• SUPPLIED PASSAGE
Kurdistan Region–Slovakia relations are bilateral relations between Kurdistan Region (Note: While Kurdistan Region refers to the autonomous Kurdish region in Northern Iraq, Iraqi Kurdistan is a geographical term referring to the Kurdish area of Iraq) and Slovakia. Kurdistan Region has no representation in Slovakia, and the latter has no representation in Kurdistan Region. Chairman of the Kurdistan Investment Board Herish Muharam visited Bratislava in 2012 to boost economic ties. Muharam met with Slovak Ministry of Foreign and European Affairs, Minister of Economy, the Executive Director of the Slovak Investment and Trade Development Agency, and the Secretary General of the Slovak Chamber of Commerce and Industry.

In April 2014, Slovak ambassador to Iraq Miroslav Nad met with Kurdish Foreign Minister Falah Mustafa Bakir in Erbil, discussing to strengthen bilateral ties. In May 2014, Mustafa Bakir travelled to Bratislava for the Globsec 2014, where he met with Slovak Foreign Minister Miroslav Lajčák. Lajčák stated that: "We see the relations with Iraq, including Kurdistan, as highly prospective – and trade-and-commerce is of key importance in this regard". In the same year, Slovakia sent an undisclosed amount of arms cache to Kurdish soldiers in their fight against ISIS. Humanitarian aid has also been sent to Kurdistan Region. In 2015 and 2017, Mustafa Bakir was present at the Globsec as well, meeting Miroslav Lajcak again to strengthen political and economic ties.

• WORK ITEM
Rewrite the stretch of the Kurdistan Region–Slovakia relations passage from "Kurdistan Region–Slovakia relations" through "Commerce and Industry.", putting "the Slovak capital" in place of "Bratislava". Work only from the passage on Kurdistan Region–Slovakia relations.

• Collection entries

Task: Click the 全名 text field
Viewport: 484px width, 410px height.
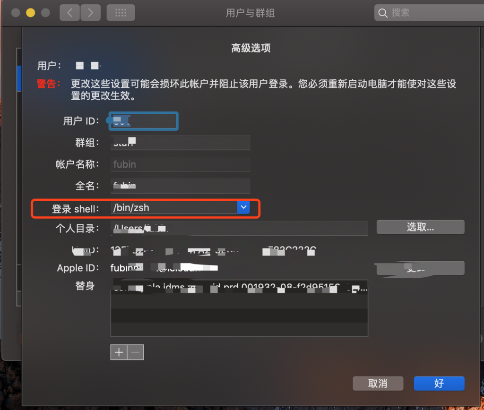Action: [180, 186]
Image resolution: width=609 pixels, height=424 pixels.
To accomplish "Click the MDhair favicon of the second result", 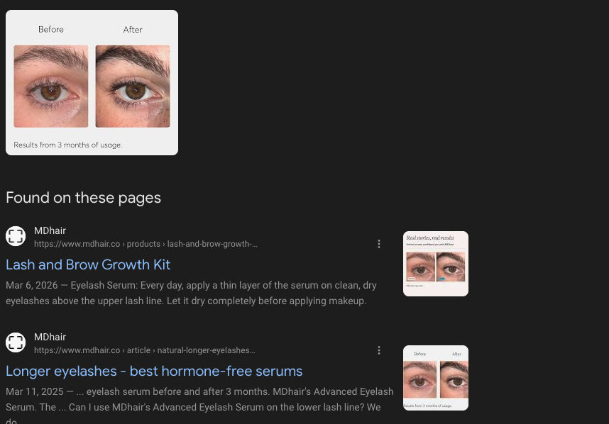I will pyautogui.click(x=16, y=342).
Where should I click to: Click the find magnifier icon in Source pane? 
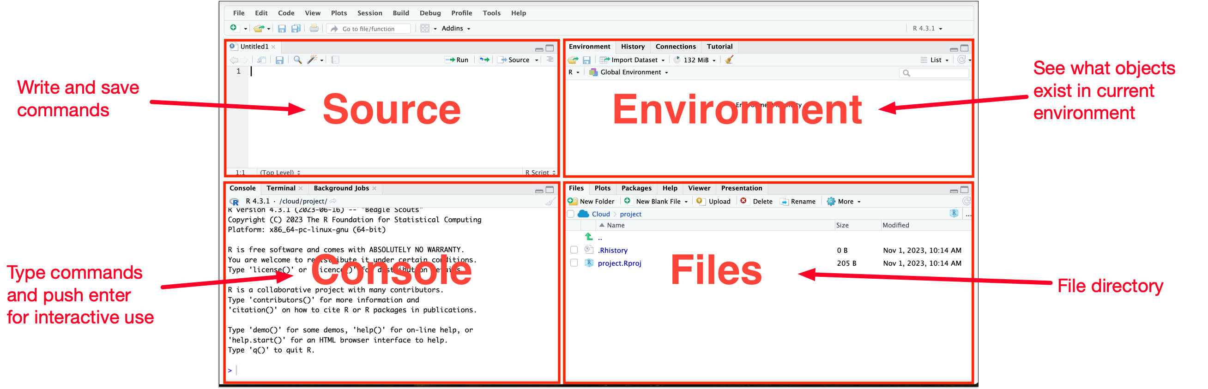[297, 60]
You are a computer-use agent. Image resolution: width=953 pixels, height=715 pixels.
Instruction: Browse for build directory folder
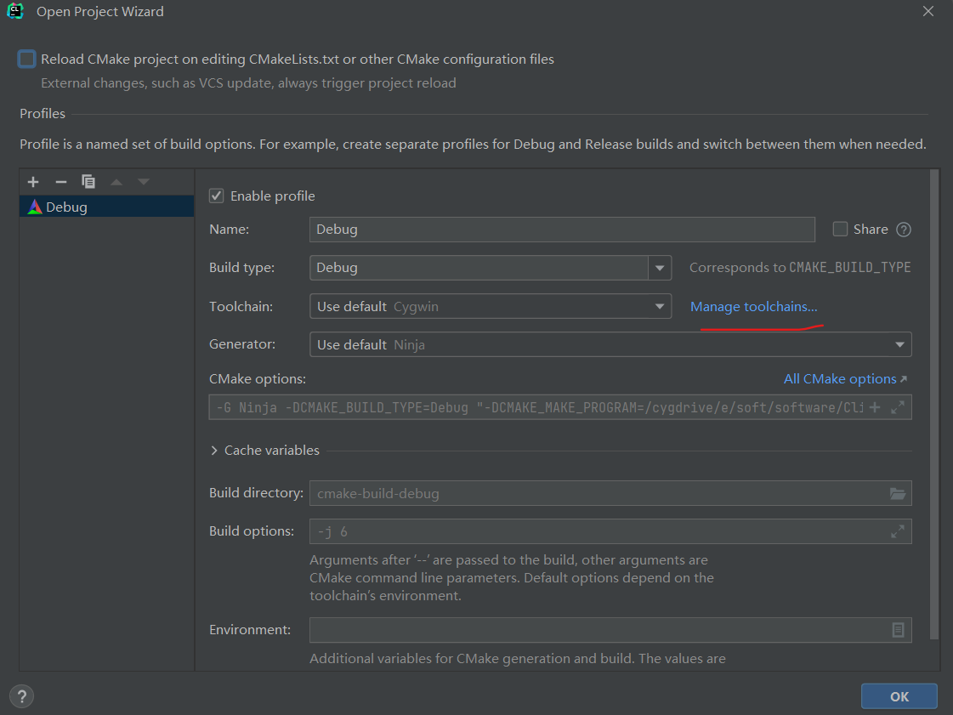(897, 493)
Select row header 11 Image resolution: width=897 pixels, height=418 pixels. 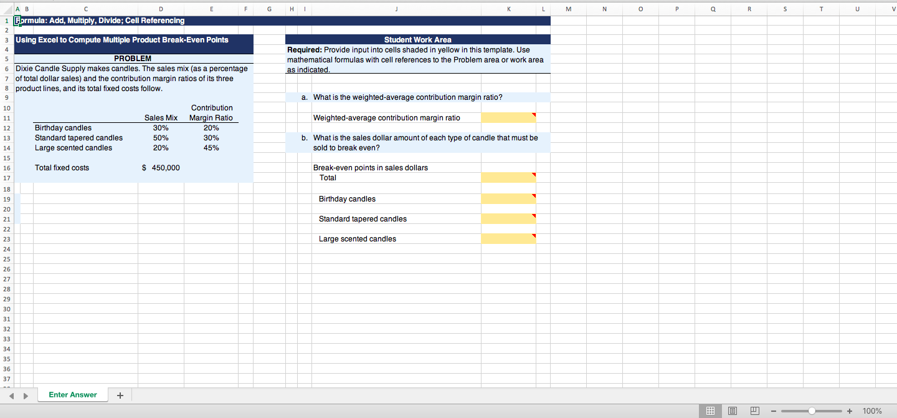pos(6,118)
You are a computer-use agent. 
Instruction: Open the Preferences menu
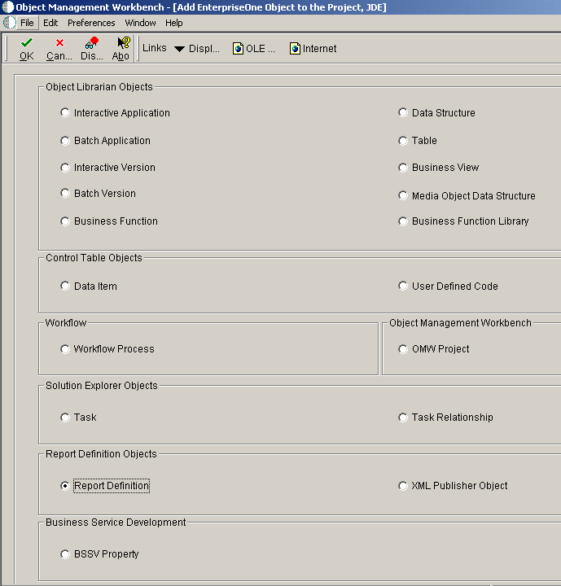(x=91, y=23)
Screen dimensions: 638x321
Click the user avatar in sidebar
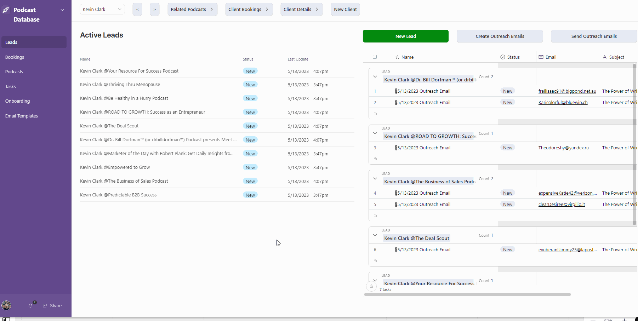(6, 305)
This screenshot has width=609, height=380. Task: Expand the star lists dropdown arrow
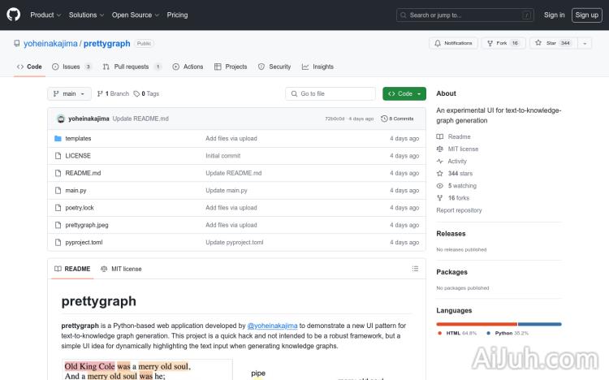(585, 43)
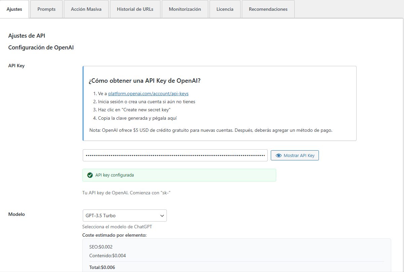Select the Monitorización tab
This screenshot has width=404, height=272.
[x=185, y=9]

• RESPONSE TO THE EXERCISE
Kurdistan Region–Slovakia relations are bilateral relations between Kurdistan Region (Note: While Kurdistan Region refers to the autonomous Kurdish region in Northern Iraq, Iraqi Kurdistan is a geographical term referring to the Kurdish area of Iraq) and Slovakia. Kurdistan Region has no representation in Slovakia, and the latter has no representation in Kurdistan Region. Chairman of the Kurdistan Investment Board Herish Muharam visited the Slovak capital in 2012 to boost economic ties. Muharam met with Slovak Ministry of Foreign and European Affairs, Minister of Economy, the Executive Director of the Slovak Investment and Trade Development Agency, and the Secretary General of the Slovak Chamber of Commerce and Industry.